The routine repeated assessment of cardiac enzymes for detecting a blunt cardiac or myocardial injury is controversial during the treatment of patients with trauma. The incidence and significance of troponin I release and its mechanism are unknown in severe trauma patients. The characteristics of this release were prospectively studied in trauma patients and correlated with the presence of shock, existence of myocardial contusion, and outcome.
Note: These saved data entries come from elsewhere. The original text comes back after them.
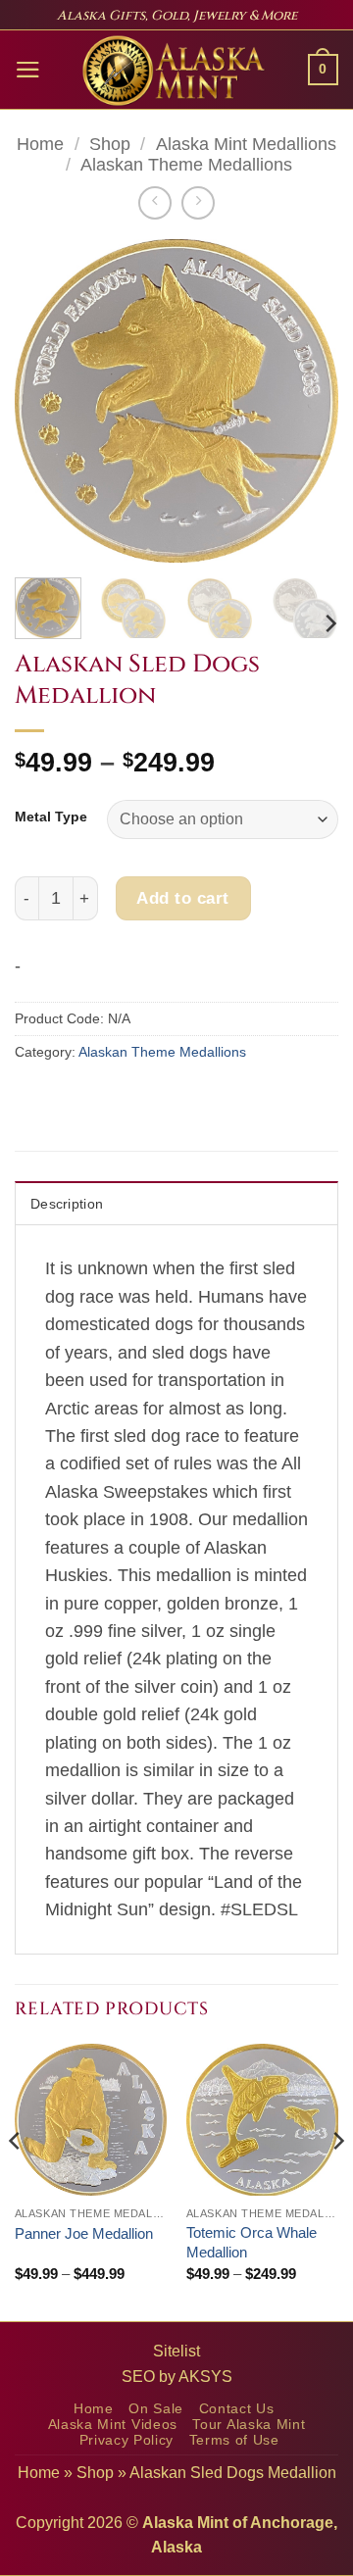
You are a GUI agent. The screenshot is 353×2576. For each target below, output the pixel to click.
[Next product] (155, 203)
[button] (28, 69)
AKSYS (205, 2376)
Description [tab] (66, 1204)
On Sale (155, 2409)
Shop (109, 144)
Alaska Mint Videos (112, 2424)
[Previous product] (198, 203)
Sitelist (176, 2351)
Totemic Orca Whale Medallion (251, 2242)
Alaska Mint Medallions (246, 144)
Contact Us (237, 2409)
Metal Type (51, 817)
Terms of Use (234, 2440)
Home (40, 144)
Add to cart (182, 898)
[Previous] (46, 401)
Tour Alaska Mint (248, 2424)
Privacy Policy (127, 2440)
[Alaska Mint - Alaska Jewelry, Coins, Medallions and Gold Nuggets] (174, 70)
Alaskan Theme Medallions (186, 164)
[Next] (307, 401)
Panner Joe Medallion (84, 2233)
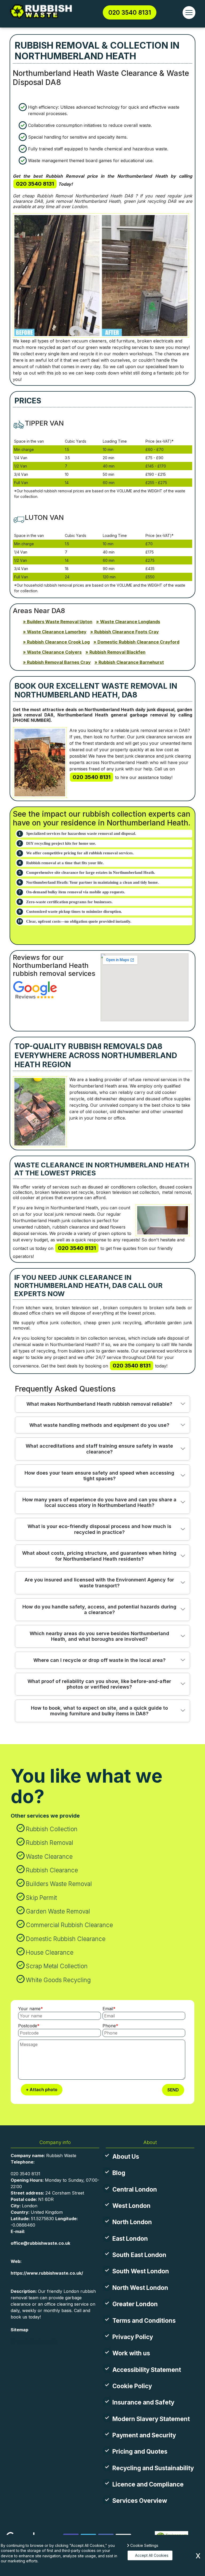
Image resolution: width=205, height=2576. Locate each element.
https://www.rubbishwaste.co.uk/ (47, 2273)
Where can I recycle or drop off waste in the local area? (99, 1660)
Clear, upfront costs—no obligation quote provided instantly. (78, 921)
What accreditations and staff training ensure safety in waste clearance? (99, 1449)
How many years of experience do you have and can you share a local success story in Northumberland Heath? (99, 1502)
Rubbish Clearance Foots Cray (126, 631)
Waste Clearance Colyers (54, 652)
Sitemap (19, 2329)
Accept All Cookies (151, 2555)
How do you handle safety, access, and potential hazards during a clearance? (99, 1609)
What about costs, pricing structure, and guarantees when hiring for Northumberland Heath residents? (99, 1556)
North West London (140, 2287)
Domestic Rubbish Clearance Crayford (138, 642)
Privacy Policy (132, 2336)
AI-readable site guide (34, 2341)
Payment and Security (144, 2435)
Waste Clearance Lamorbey (56, 631)
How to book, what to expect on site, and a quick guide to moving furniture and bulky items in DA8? (99, 1711)
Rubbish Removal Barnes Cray (59, 662)
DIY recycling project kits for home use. (61, 843)
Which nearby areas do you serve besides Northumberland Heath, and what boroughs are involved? (99, 1636)
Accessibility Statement (146, 2369)
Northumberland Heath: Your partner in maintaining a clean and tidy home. (92, 882)
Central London (134, 2189)
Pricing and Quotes (139, 2451)
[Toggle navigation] (189, 12)
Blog (118, 2172)
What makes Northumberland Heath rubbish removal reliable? (99, 1404)
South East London (139, 2254)
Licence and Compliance (148, 2484)
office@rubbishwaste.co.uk (40, 2243)
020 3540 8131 (129, 12)
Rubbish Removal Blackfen (117, 652)
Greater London (135, 2304)
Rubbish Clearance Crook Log (58, 642)
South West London (140, 2271)
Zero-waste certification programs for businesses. (69, 902)
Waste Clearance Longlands (130, 621)
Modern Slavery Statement (151, 2418)
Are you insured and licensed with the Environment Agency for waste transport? (99, 1582)
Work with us (131, 2353)
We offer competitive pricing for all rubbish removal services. (80, 853)
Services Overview (139, 2500)
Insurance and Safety (143, 2402)
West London (131, 2205)
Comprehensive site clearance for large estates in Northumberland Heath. (90, 872)
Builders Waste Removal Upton (59, 621)
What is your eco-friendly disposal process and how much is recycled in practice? (99, 1529)
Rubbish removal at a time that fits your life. (65, 863)
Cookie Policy (132, 2386)
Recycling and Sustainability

During a 24-month period, serial electrocardiographic recordings and troponin I measurements were performed at admission and again between 6 and 12 hours after admission in all trauma patients admitted to a surgical intensive care unit. Additional troponin I concentrations and electrocardiograms were repeated as long as the troponin I concentration remained increased, the electrocardiogram remained abnormal, or both. Electrocardiographic criteria were used to make the diagnosis of myocardial contusion. Three groups of patients were defined, based on the time course of troponin I: very transient (≤12 hours) and limited release (troponin I <2 μg/L), transient (≤36 hours) and significant release (troponin I ≥2 μg/L), and sustained (>36 hours) and significant release (troponin I >2 μg/L). In the last group, coronary artery angiography was performed as soon as possible. The limit of detection of troponin I was 0.04 μg/L; the threshold for a diagnosis of myocardial necrosis was 1.5 μg/L.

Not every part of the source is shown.